Data in this exercise:
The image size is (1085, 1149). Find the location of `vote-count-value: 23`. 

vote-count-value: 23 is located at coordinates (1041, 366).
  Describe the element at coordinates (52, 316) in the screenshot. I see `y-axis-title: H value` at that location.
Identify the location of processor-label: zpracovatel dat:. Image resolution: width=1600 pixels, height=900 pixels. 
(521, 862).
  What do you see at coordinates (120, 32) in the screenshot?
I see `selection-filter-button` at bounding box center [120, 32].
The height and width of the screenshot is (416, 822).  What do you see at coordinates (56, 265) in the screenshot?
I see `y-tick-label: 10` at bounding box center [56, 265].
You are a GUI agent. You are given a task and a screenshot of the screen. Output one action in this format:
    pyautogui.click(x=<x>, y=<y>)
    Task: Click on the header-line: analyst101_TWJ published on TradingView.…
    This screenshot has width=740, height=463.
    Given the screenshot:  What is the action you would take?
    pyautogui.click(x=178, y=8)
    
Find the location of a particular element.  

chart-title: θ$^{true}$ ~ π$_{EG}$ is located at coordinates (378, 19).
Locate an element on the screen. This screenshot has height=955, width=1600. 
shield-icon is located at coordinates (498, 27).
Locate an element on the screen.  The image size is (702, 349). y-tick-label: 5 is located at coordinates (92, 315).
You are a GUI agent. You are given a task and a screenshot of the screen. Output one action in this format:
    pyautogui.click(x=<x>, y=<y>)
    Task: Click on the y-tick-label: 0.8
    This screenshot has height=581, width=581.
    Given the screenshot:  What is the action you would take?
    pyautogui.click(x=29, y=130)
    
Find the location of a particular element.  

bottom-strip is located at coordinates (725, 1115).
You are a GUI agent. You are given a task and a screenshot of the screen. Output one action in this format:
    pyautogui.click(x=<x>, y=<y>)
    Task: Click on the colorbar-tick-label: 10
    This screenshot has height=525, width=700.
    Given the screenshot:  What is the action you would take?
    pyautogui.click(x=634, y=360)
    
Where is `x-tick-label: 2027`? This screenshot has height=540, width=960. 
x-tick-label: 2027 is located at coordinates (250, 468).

Requirement:
How many lines in the rows above contain the string "label"? Reply with the number alone.

Answer:
7